Exclusion Is Not Always Mutual
Most embedded software practitioners – sadly, not all – know that some form of what is normally called “Mutual Exclusion” is necessary when a read-write resource is shared among two or more concurrent activities, particularly (but not necessarily only) when test-and-set operations are involved. The expression “Mutual Exclusion” is so entrenched as a generic concept that I feel obliged to use it as such, but sometimes it is anything but mutual. To illustrate this, some situations are described below, in terms of the types of activities contending for a resource:-
The contending activities are all tasks (threads) in an RTOS-based system
This is the situation about which most has been written. The usual approach is to require each contending task to lock a specified “mutex” before accessing the shared resource, and to release the mutex when it has finished with the resource. Because only one task at a time may lock (or hold) the mutex, a task trying to lock a mutex held by another task is forced to wait until the holding task has released it before proceeding to access the resource. These are the principles but there is more to consider (such as priority inversion) than I intend to get into just now. The point to be made here is that the mutex provides exclusion which is truly mutual. The mutex protocol requires that each and every task needing access to the associated resource lock and release the mutex in an identical manner; the protocol treats the contending tasks as peers in this respect.
There is another, somewhat draconian but much faster way to deal with this situation, and that is to disable scheduling altogether while the shared resource is accessed. This is sometimes provided as an option at application level but it is essential within the RTOS kernel, which must be able to disable scheduling occasionally. How else would it deal, for example, with its own mutex objects, which are themselves shared resources?
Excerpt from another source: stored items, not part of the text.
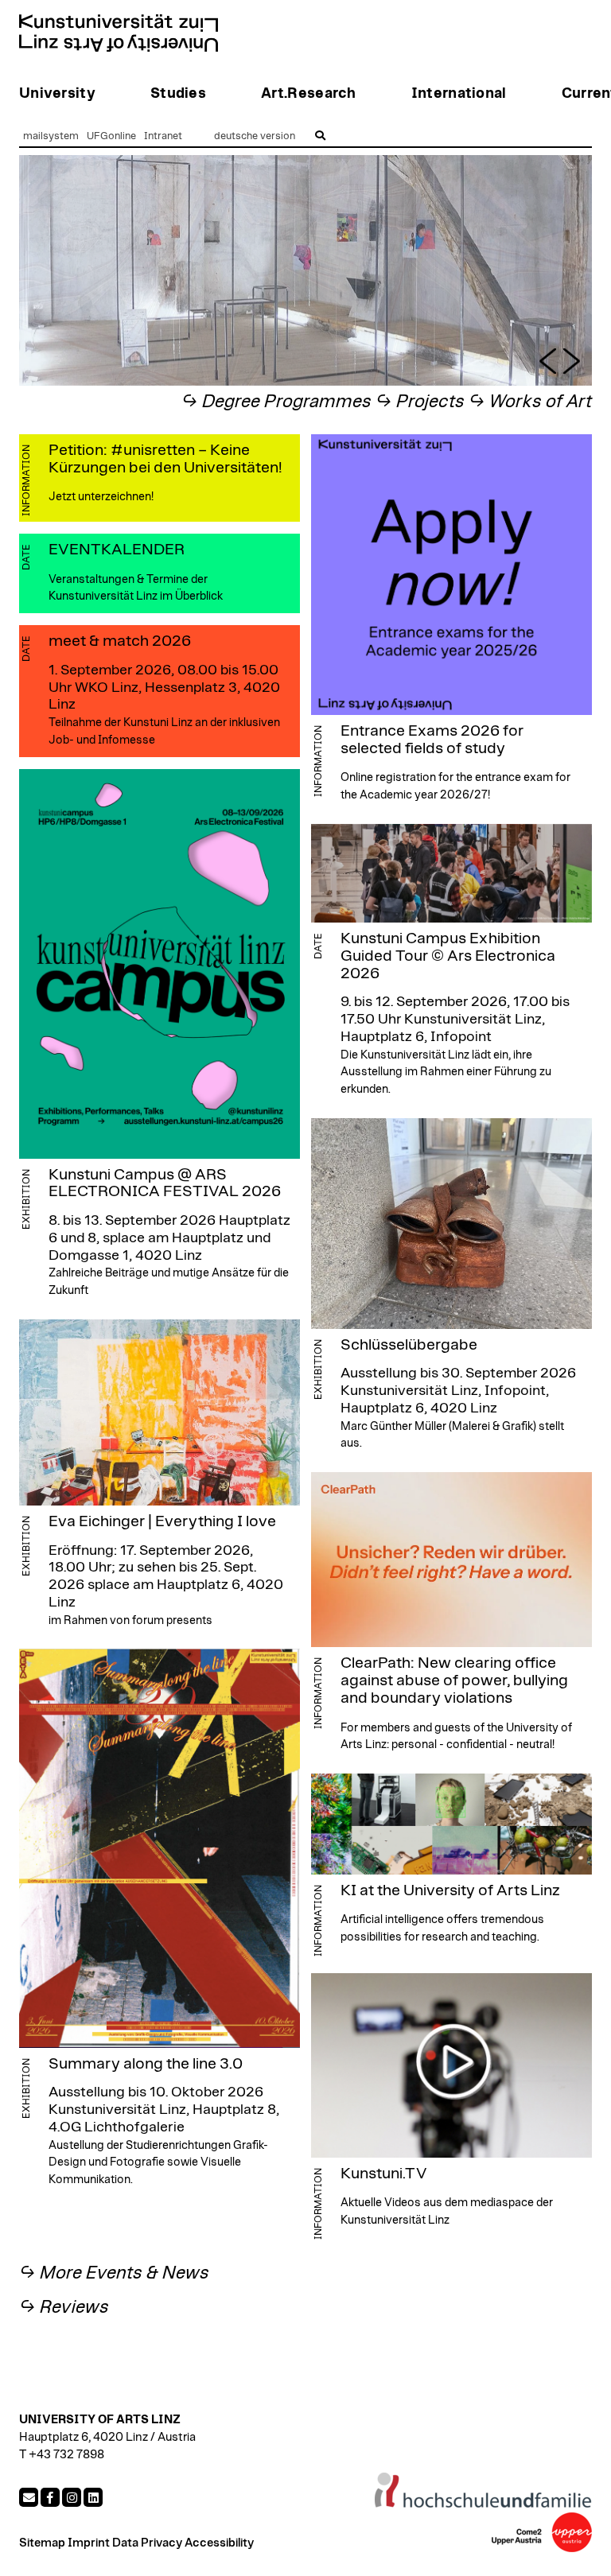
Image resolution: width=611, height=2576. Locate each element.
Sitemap (42, 2543)
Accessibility (219, 2543)
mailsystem (51, 136)
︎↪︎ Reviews (64, 2307)
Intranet (163, 136)
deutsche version (254, 136)
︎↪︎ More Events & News (114, 2273)
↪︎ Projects (420, 402)
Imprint (89, 2543)
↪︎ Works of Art (530, 402)
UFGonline (111, 136)
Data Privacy (147, 2543)
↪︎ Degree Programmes (276, 402)
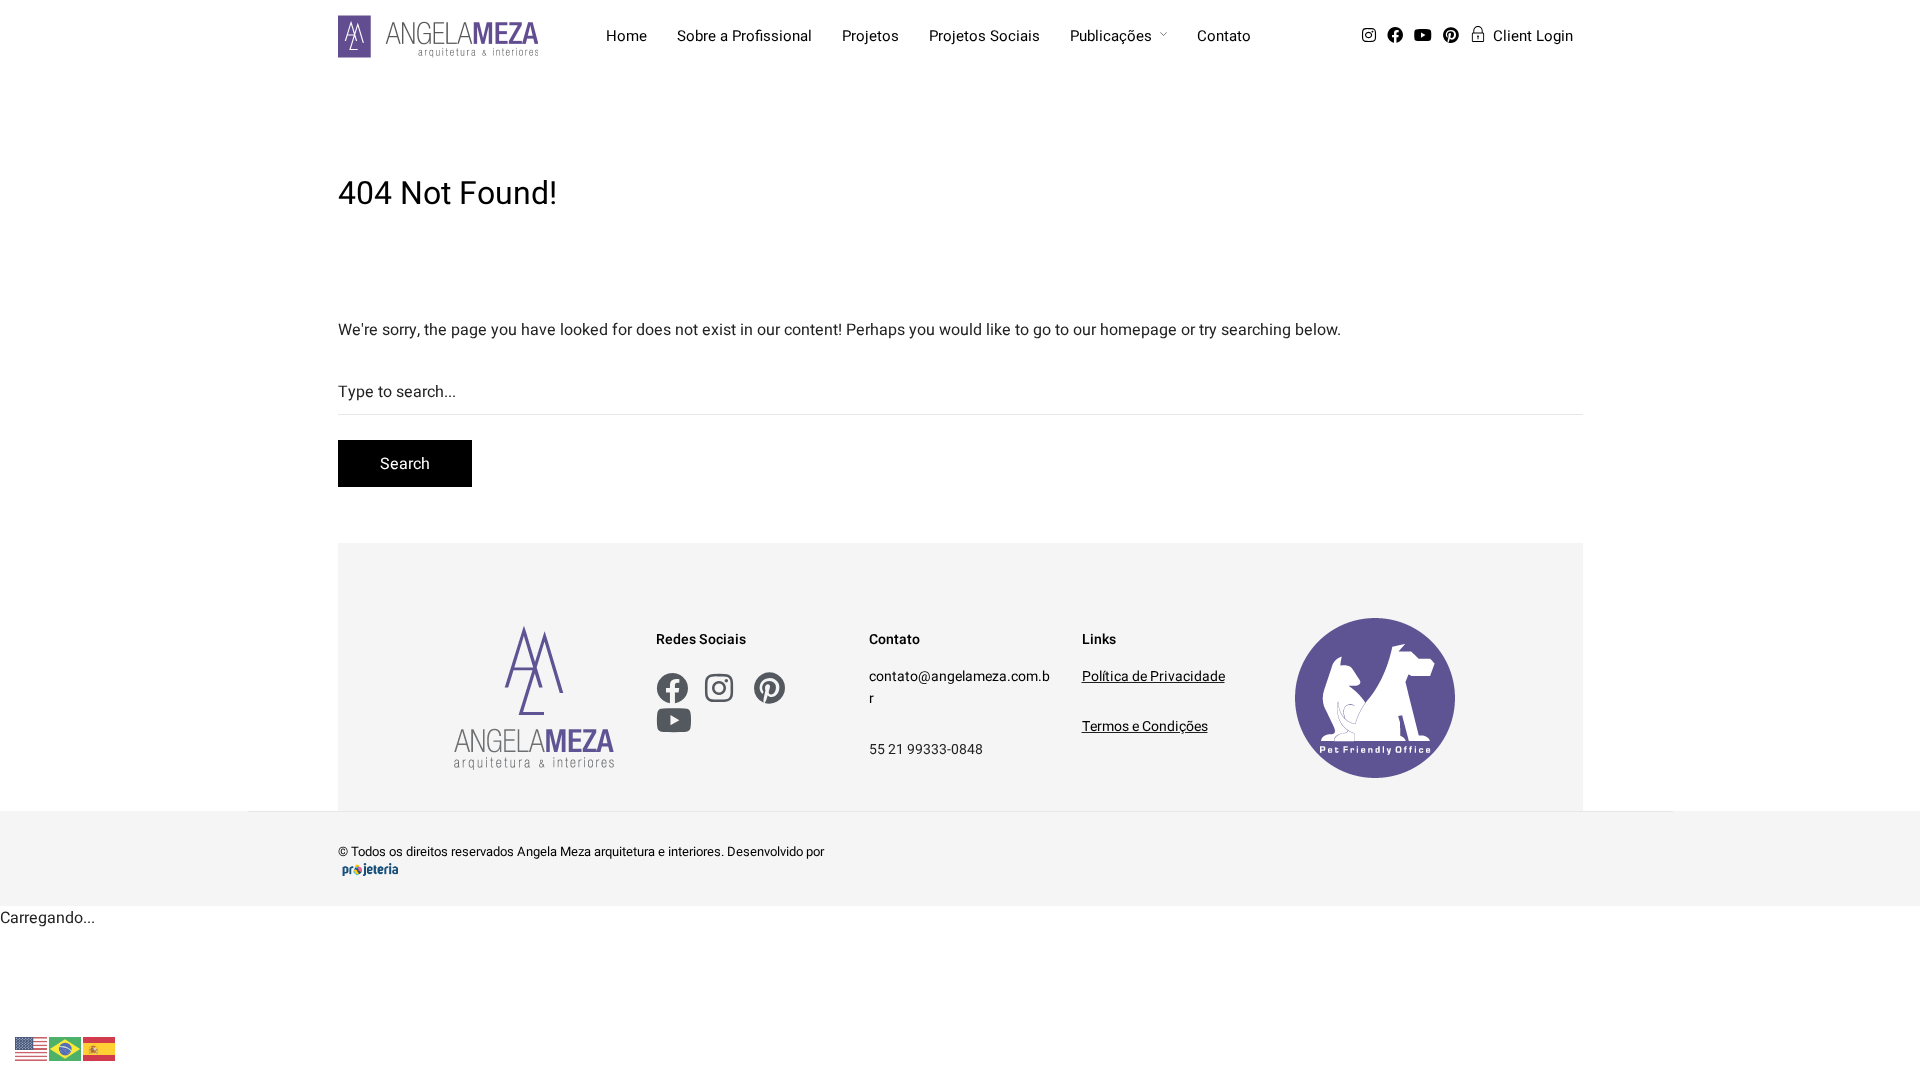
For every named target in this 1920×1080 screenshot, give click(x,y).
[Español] (100, 1048)
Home (626, 36)
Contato (1224, 36)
At least one of the contending activities is an interrupt service routine (ISR)
This situation can occur in either a single-threaded program or a multi-threaded one. In the latter case, the mutex described above will probably be available but it is useless here. Let me re-state that, because it is important: an RTOS mutex cannot be used to protect a shared resource from an ISR! This is because an ISR must run to completion without blocking and this disallows it from participating in the mutex protocol. Whether we’re using an RTOS or not, we need another mechanism to deal with contending ISRs and that mechanism is simply to ensure that the relevant interrupts are disabled before any non-interrupt code accesses the shared resource. Of course, the original interrupt states (whether enabled or disabled) must be restored afterwards. Likewise, an ISR must disable and restore any higher-level contending interrupts, and so on. This kind of exclusion is asymmetrical, not mutual; once an ISR starts, it will do its worst, so it must be prevented from running whenever it might adversely affect whatever the (normally) interruptible code is trying to do.
Because it is easier (and arguably safer, in some respects), it is common to disable all interrupts, not just the contending ones. If this is done in an RTOS-based system, it also goes a long way towards stopping contention from other tasks, as without an interrupt no involuntary pre-emption can take place. Assuming that no task voluntarily causes itself to be swapped out while dealing with the shared resource, there is no need to implement mutex protection as well. But then again, perhaps that is an assumption too far…
We are contending with the hardware (e.g. a peripheral or an FPGA)
When we access a hardware register, we generally treat it as memory. However, the hardware itself will read and/or write this register too, so again we are dealing with a shared resource. Very often there is nothing special we need to do in our software because the hardware serialises the data for us by deferring its data updates while a bus access is in progress, or by deferring our access with wait states while it completes its own operations, or by some other transparent means. Sometimes, though, we have to poll a “ready” flag or read/write data only in response to an interrupt. Whatever we have to do will be documented, so, as the Great Sage once said, “RTFM”.
Contending tasks may be running on other processors
If single-processor multi-tasking seems like a bag of worms then multi-processor multi-tasking is most prudently viewed as a bag of snakes. Ironically, the more complex kind of multi-processing (the symmetric kind, SMP) is, for most people, the easier to deal with because the operating system which is inevitably present hides all the tricky bits. For mutual exclusion, just use its mutex objects, as before, and all should be well.
Asymmetric systems, in which different processors run specialised software to do different jobs, have been common for some time. They tend to be “home grown”, as the configuration usually depends heavily upon the particular system requirements. If the processors communicate exclusively by message-passing (through high-speed serial links, for example), shared memory is not needed and neither therefore is the mutual exclusion to go with it. Put some multi-port shared memory in there, and your troubles are just beginning! Just like the designers of SMP operating systems, you’ll find yourself exposed to the marvels of atomic test-and-set instructions and spin-locks. Well, OK, maybe it’s not that hard, but it’s a subject for another day, nevertheless.
If you’re using C or C++, don’t forget to make your shared stuff volatile. That’s all shared memory, not just hardware registers!